• Source:

:::

Persinger’s deposition was subsequently rescheduled for November 23, 2021. During this second deposition, Persinger stated that the following reports would serve as his expert reports: (1) a report first disclosed on August 8, 2014; (2) a report dated August 9, 2014, referred to as Persinger’s Rule 26 report; and (3) a supplemental report dated August 28, 2020, referred to as the first supplemental report. However, as Persinger was being deposed, Cheokas presented Persinger with a declaration from April 2017—a declaration Cheokas had found during his own research and docket review. Persinger then confirmed that this April 2017 declaration was and continues to be part of his expert testimony in this case. Six days after Persinger’s deposition, Andersen disclosed yet another supplemental report, now referred to as the second supplemental report.

Prior to Persinger’s deposition, Andersen expressed a desire to depose Broom. However, because Broom’s testimony was dependent on the content of Persinger’s second deposition, Cheokas did not want to formally designate Broom as a non-testifying or testifying expert until Persinger had been deposed anew. Following Persinger’s deposition, Cheokas confirmed his intent to re-designate Broom as a non-testifying expert. Cheokas also notified Plaintiffs that he intended to object to any attempts to depose Broom and stated that he would seek attorney fees and costs pursuant to Rule 26(b)(4)(A), (D).

On November 29, 2021, Cheokas filed a motion for a protective order to prevent Plaintiffs from seeking discovery from Broom. Cheokas claimed that, as a non-testifying expert, Broom’s testimony and work product were protected and privileged. In this motion, Cheokas stated that Andersen was on notice that any intent to seek discovery would be in violation of Rule 26. Cheokas further argued that Plaintiffs should be responsible for covering the fees and expenses attached to filing the motion pursuant to Rule 37(a)(5).

On December 6, 2021, Cheokas filed a motion to strike expert reports of Persinger and for sanctions, arguing that attempts by Andersen to disclose and use the supplemental reports prepared by Persinger were untimely in violation of Rule 26(a) and (e).

In reviewing each of Cheokas’s motions, the district court considered the merits of each without considering Andersen’s response filings because the responses were not filed within the district court’s previously set seven-day discovery deadline.

  1. Motion for Sanctions

 Sanctions orders are reviewed for an abuse of discretion. See Amlong v. Amlong, P.A. v. Denny’s, Inc., 500 F.3d 1230, 1237 (11th Cir. 2007). We will find an abuse of discretion where the district court “applie[d] an incorrect legal standard, follow[ed] improper procedures in making the determination, ma[de] findings of fact that are clearly erroneous, or commit[ed] a clear error of judgment.” Callahan v. United Network for Organ Sharing, 17 F.4th 1356, 1360 (11th Cir. 2021) (quotation omitted). Here, the order for sanctions may be overturned if we find that Andersen provided sufficient evidence demonstrating that his failure to comply with the district court’s “discovery orders was due to misunderstanding or inability to comply.” Malautea v. Suzuki Motor Co., Ltd., 987 F.2d 1536, 1539 (11th Cir. 1993).

:::

• Extracted information:

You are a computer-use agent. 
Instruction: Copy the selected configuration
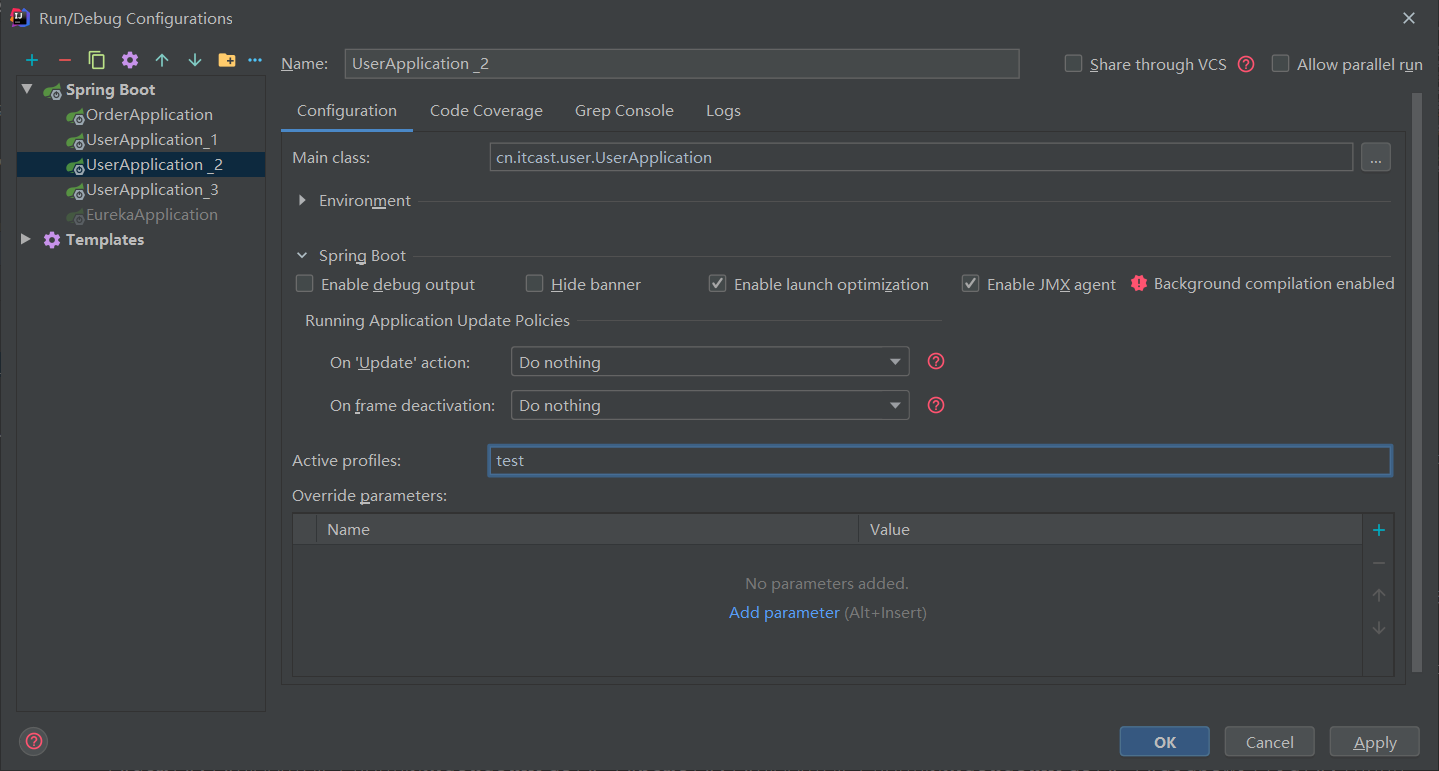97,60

:::

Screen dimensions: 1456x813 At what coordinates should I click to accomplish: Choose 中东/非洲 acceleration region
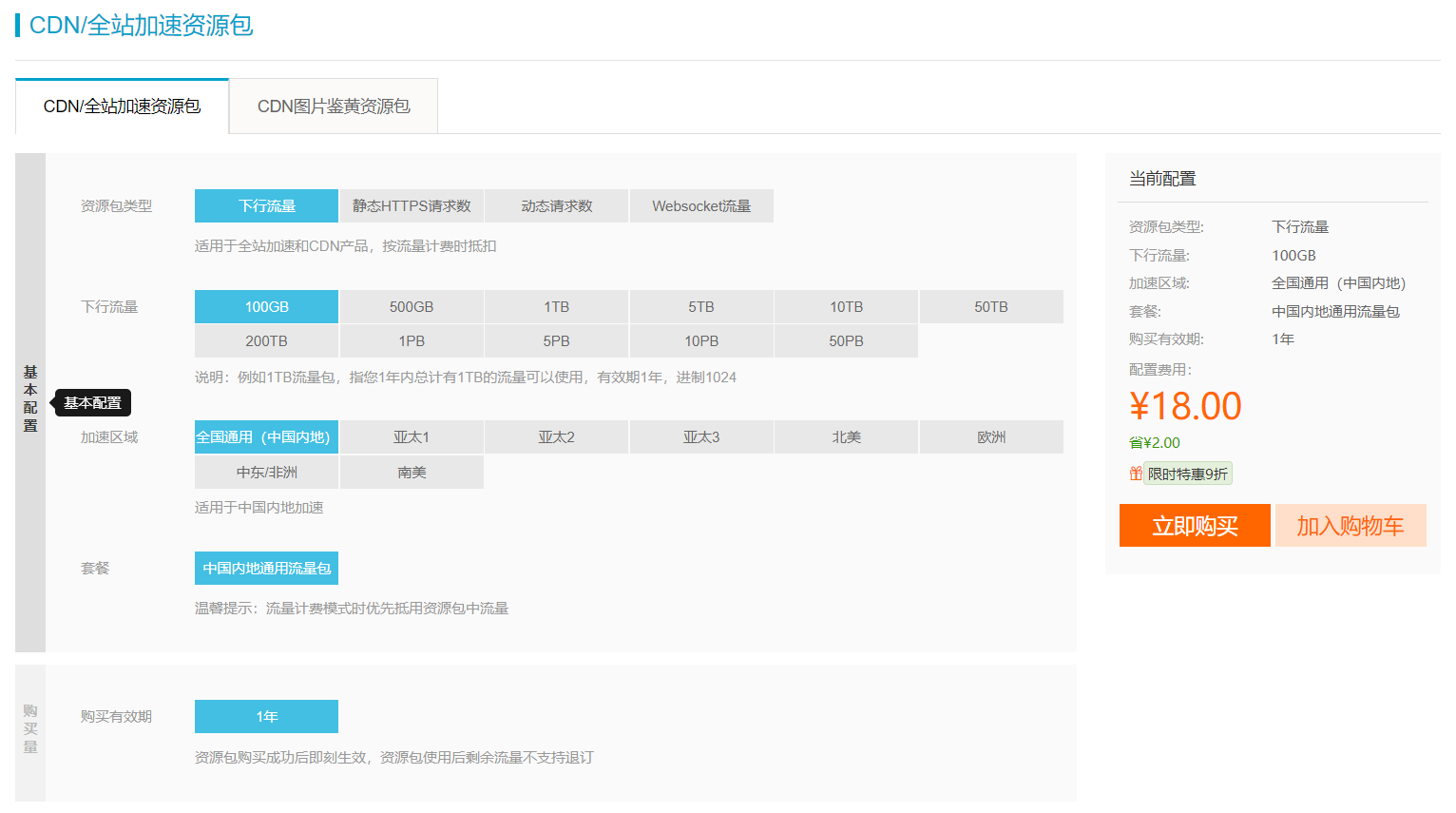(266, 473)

:::

• Tasks:
- a) Decide whether each statement agrees with the court excerpt about Persinger's deposition: (i) Persinger was deposed for the second time on November 23, 2021; (ii) Cheokas filed the motion to strike Persinger's expert reports on November 29, 2021; (iii) the district court took Andersen's response filings into account when reviewing Cheokas's motions. Give yes or no for each, and quote the deciding words.
- b) Reproduce the part of the court excerpt that opens with the words containing "On December 6, 2021, Cheokas" and closes with "26(a) and (e).".

• The replies:
- a)
(i) Yes: "Persinger’s deposition was subsequently rescheduled for November 23, 2021."
(ii) No: "On December 6, 2021, Cheokas filed a motion to strike expert reports of Persinger and for sanctions"
(iii) No: "the district court considered the merits of each without considering Andersen’s response filings"

- b)
On December 6, 2021, Cheokas filed a motion to strike expert reports of Persinger and for sanctions, arguing that attempts by Andersen to disclose and use the supplemental reports prepared by Persinger were untimely in violation of Rule 26(a) and (e).